今天的查房病例,是一位45岁男性患者,以“突发胸背部撕裂样疼痛4小时”入院,CT血管造影(CTA)确诊为StanfordA型主动脉夹层。我们将围绕这一病例,从护理评估到健康教育,抽丝剥茧地梳理主动脉夹层的护理逻辑——这不仅是对“三查七对”的机械执行,更是对生命体征的精准捕捉、对患者心理的深度共情、对并发症的超前预判。
02病例介绍
病例介绍患者张某,男,45岁,建筑工人,于2023年9月15日10:00由急诊平车推入病房。主诉:“4小时前搬砖时突然胸背部撕裂样疼痛,像有人拿刀从胸口往背后划,吃了片止痛药没管用。”现病史:疼痛呈持续性,伴恶心、大汗,无晕厥、意识障碍,无肢体活动障碍。既往史:高血压病史5年,未规律服药,血压最高200/120mmHg;吸烟20年,20支/日;否认糖尿病、冠心病史。
查体:T36.8℃,P112次/分,R22次/分,BP左上肢180/110mmHg,右上肢160/95mmHg,双侧桡动脉压差20mmHg;急性病容,面色苍白,皮肤湿冷;双肺呼吸音清,未闻及干湿啰音;心界不大,心率112次/分,律齐,主动脉瓣听诊区可闻及2/6级收缩期杂音;腹软,无压痛;双下肢无水肿,足背动脉搏动对称。
病例介绍辅助检查:急诊心电图提示窦性心动过速,无ST-T段改变;心肌酶谱正常;D-二聚体12.5μg/mL(正常<0.5μg/mL);胸部CTA(9:30完成):升主动脉至腹主动脉可见双腔征,内膜破口位于升主动脉近端(距主动脉瓣约2cm),累及主动脉弓及双侧颈总动脉,诊断为StanfordA型主动脉夹层(累及升主动脉)。

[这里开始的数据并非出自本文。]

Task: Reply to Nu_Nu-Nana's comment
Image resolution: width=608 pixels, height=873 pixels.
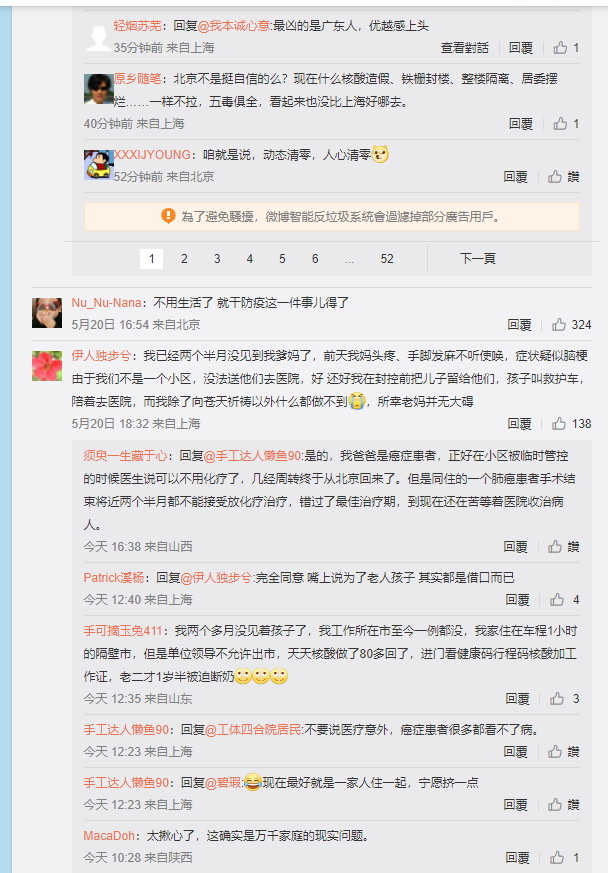Action: (x=519, y=325)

“当时我问患者:‘平时测血压吗?’他搓着粗糙的手说:‘工地上忙,头晕了才吃片药,想着年轻扛得住。’这句话让我心里一沉——很多主动脉夹层患者的悲剧,都始于对高血压的‘无所谓’。”
03护理评估
护理评估护理评估是制定护理计划的“地图”,需从生理、心理、社会多维度展开。结合张某的病例,我们重点关注以下内容:
身体评估:“撕裂”的连锁反应疼痛评估:疼痛是主动脉夹层最典型的症状,需动态观察。张某疼痛评分(NRS)初始为9分(10分为剧痛),部位从胸骨后向背部放射,呈撕裂样、刀割样,与体位改变无关(区别于心绞痛)。
生命体征与循环状态:血压升高(与交感神经兴奋、肾动脉受累有关)、心率增快(代偿性),双侧上肢血压差>20mmHg(提示夹层累及头臂干动脉),皮肤湿冷(低血容量或休克早期)。
器官灌注评估:主动脉分支受累可导致多器官缺血,需重点观察:①神经系统:意识、双侧瞳孔、肢体活动(本例无异常,未累及脑动脉);②肾脏:尿量(张某入院4小时尿量150mL,需警惕肾动脉受累);③肠道:腹痛、血便(本例无);④下肢:足背动脉搏动、皮肤温度(本例对称)。
心理社会评估:“生死瞬间”的恐惧张某入院时反复问:“我是不是快死了?”家属(妻子)攥着住院清单手抖,说:“他是家里顶梁柱,两个孩子还在上学……”评估显示:患者存在重度焦虑(GAD-7评分15分),家属缺乏疾病认知,经济压力大(农村医保,担心手术费用)。
实验室及辅助检查:关键证据链D-二聚体显著升高(排除急性肺栓塞后,高度提示主动脉夹层);CTA是确诊“金标准”,明确分型(StanfordA型累及升主动脉,需急诊手术;B型不累及升主动脉,可保守或介入治疗)。
04护理诊断
护理诊断基于评估结果,我们提出以下护理诊断(按优先级排序):
急性疼痛:与主动脉内膜撕裂、假腔扩张刺激神经有关(依据:NRS评分9分,主诉撕裂样疼痛)。
潜在并发症:主动脉破裂、心包填塞、急性肾损伤、脑梗死(依据:StanfordA型易累及升主动脉及分支,血压控制不佳时破裂风险高)。
焦虑:与疾病威胁、环境陌生、经济压力有关(依据:GAD-7评分15分,反复询问预后及费用)。
知识缺乏:缺乏高血压管理及主动脉夹层相关知识(依据:未规律服用降压药,对疾病严重性认知不足)。